CommunityMessyTrue community is messy. Always. Everybody wants it, but so few are willing to sacrifice themselves for it, not realizing that it’s impossible to develop true community without self-sacrifice. It’s never comfortable, at least at first, to be vulnerable and authentic. To make things even messier, we can’t always choose those with whom we are in community. We all say that we want diversity, but usually mean that only as long as that diversity is the particular type we’re looking for.

So, we surround ourselves with people like us because it feels safe. The more homogenous our community, the less we have to worry about being uncomfortable. When people look like us, talk like us, think like us, and vote like us, we can create a portrait of “them” that will insulate us from having to deal with our own garbage. So, we look for people that are like us, whether by race, culture, age, life stage, socio-economics, politics, or gender. Churches too often cultivate and cater to these divides with a catered ministry and study Bible for every group we could ever dream up. Why? Because it’s easier. It’s more comfortable. It’s also dangerous to our souls.
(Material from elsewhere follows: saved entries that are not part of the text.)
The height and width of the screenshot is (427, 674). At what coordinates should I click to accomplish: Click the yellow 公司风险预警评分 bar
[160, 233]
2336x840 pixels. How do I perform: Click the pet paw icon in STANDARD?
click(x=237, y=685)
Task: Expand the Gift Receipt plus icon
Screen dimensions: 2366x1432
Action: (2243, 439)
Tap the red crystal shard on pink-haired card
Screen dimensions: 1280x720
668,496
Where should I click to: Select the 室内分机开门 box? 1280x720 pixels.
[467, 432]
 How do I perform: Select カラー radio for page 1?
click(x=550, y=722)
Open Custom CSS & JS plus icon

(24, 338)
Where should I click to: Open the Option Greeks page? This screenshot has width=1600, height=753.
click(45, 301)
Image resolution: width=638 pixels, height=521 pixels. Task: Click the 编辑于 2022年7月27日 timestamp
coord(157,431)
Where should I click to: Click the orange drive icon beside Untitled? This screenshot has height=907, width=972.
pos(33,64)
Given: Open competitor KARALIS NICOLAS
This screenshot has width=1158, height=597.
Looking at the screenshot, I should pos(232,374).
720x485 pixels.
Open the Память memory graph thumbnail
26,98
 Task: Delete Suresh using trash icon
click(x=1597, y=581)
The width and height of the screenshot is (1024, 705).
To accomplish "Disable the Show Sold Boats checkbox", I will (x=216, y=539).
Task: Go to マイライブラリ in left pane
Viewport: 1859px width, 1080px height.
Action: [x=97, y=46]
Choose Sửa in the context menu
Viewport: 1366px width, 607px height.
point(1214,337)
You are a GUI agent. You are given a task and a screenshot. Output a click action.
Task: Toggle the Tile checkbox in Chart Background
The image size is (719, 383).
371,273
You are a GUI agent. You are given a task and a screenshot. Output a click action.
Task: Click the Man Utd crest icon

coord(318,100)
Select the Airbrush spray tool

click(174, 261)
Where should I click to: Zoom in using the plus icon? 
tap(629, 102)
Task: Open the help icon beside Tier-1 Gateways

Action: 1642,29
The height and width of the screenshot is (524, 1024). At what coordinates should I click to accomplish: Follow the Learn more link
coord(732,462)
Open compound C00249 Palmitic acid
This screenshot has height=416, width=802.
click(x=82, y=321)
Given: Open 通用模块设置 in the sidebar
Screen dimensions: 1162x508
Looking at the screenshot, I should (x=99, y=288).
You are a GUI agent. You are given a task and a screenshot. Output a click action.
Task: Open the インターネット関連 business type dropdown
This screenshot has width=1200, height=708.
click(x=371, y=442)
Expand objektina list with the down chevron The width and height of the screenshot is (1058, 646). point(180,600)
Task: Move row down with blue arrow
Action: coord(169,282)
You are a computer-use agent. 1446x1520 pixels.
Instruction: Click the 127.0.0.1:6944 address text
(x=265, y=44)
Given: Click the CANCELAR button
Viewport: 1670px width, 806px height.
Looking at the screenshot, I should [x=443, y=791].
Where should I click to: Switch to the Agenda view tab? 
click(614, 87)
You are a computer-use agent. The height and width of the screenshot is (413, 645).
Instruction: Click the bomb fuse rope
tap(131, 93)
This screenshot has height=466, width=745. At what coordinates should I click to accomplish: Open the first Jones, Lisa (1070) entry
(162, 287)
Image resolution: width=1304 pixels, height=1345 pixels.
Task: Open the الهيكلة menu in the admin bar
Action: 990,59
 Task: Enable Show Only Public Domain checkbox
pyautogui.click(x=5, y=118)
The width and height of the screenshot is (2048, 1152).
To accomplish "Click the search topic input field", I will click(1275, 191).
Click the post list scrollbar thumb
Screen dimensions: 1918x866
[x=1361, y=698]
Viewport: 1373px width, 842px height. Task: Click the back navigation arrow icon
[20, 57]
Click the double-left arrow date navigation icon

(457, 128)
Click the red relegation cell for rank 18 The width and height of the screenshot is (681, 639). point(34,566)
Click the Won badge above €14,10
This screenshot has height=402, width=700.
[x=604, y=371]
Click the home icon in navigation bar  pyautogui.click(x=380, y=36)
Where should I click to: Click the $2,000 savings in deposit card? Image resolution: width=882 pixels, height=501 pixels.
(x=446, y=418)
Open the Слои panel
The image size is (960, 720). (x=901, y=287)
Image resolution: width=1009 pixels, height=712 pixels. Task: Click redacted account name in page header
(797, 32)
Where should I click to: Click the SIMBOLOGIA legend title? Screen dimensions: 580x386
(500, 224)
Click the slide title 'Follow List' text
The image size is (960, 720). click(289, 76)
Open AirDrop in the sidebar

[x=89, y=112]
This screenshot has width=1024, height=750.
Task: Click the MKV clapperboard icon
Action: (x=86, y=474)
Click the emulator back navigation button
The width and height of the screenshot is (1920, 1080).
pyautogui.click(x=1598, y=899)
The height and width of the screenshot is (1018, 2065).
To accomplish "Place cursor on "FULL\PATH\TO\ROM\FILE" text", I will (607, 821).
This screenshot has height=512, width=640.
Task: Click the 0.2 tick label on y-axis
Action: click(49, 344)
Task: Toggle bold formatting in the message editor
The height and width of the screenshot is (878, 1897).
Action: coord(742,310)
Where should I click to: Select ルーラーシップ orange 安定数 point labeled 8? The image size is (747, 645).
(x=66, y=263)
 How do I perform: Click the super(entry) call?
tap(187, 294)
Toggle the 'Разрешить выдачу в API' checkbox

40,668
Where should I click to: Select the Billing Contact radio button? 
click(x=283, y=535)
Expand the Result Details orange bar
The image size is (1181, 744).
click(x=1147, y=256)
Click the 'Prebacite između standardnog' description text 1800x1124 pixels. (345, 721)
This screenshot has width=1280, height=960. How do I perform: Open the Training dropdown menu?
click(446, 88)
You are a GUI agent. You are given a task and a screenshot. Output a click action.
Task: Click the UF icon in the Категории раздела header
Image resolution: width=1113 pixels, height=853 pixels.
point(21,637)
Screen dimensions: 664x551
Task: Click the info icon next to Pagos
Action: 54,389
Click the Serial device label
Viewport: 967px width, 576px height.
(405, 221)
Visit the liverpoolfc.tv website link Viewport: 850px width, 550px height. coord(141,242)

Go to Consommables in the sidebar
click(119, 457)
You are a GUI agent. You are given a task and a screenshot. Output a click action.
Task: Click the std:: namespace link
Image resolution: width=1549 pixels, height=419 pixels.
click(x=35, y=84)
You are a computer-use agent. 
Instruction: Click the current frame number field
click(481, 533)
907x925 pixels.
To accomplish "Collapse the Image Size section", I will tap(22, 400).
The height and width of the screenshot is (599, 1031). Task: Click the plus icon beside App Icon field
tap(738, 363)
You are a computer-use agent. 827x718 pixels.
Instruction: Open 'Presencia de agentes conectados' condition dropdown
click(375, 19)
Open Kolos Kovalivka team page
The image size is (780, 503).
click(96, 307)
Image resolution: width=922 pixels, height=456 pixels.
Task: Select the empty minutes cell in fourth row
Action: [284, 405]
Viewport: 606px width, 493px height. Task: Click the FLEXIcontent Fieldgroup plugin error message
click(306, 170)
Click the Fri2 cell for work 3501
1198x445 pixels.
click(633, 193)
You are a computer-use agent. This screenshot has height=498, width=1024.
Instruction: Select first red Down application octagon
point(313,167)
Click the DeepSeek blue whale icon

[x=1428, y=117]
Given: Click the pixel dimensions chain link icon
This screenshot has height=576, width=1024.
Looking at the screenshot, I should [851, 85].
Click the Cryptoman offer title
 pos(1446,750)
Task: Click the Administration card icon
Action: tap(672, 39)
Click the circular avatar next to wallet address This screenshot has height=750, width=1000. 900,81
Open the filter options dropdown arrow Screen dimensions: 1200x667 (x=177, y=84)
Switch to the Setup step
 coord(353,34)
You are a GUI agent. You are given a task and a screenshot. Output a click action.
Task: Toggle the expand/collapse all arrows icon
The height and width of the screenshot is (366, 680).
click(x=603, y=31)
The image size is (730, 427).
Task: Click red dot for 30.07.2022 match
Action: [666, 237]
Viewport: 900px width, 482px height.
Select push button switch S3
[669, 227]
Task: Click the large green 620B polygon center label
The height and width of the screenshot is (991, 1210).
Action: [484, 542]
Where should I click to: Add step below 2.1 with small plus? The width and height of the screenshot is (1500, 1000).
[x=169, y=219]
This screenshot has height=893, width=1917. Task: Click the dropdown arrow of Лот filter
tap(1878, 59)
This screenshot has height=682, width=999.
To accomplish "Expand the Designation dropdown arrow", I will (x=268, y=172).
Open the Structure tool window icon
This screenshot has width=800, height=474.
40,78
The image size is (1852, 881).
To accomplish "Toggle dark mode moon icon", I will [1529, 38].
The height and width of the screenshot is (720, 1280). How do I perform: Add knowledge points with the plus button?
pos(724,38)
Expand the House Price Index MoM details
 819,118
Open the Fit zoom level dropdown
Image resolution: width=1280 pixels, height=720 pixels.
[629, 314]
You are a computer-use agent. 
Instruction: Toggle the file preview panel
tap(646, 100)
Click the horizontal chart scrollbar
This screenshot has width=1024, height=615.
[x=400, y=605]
What we too seldom realize is that surrounding ourselves only with people like ourselves, makes us more prone to cultivate idolatry than to be confronted by and saturated in the gospel; more prone to demonize others than to lovingly serve and minister to them. The church is an audacious work of God to knit a diverse people together in unity. This doesn’t mean we lose the distinctives of who we are. Rather, it means that our identity is not shaped primarily by the things that so often divide us because we share an ultimate identity in Jesus Christ. Through Him we are woven together into a tapestry that only increases in beauty with greater diversity in community.

Redemption Hill Church’s Community Groups are microcosms of the larger church, scattered throughout the city to engage on Jesus’ mission. Because of this, our Community Groups are built to welcome anyone, not being divided by race, class, or gender,[1] nor life stage or any other factor. We know that greater diversity in makes the already-messy pursuit of true community even messier, but we embrace that diversity as a beautiful outworking and expression of the gospel.

Community is messy. It takes self-sacrifice. And it’s totally worth it. Let's work hard to get over ourselves and our preferences, to lean in together in vulnerability and authenticity as we pursue Jesus together. May our churches show the beauty of gospel unity through our diversity, joined together on His mission.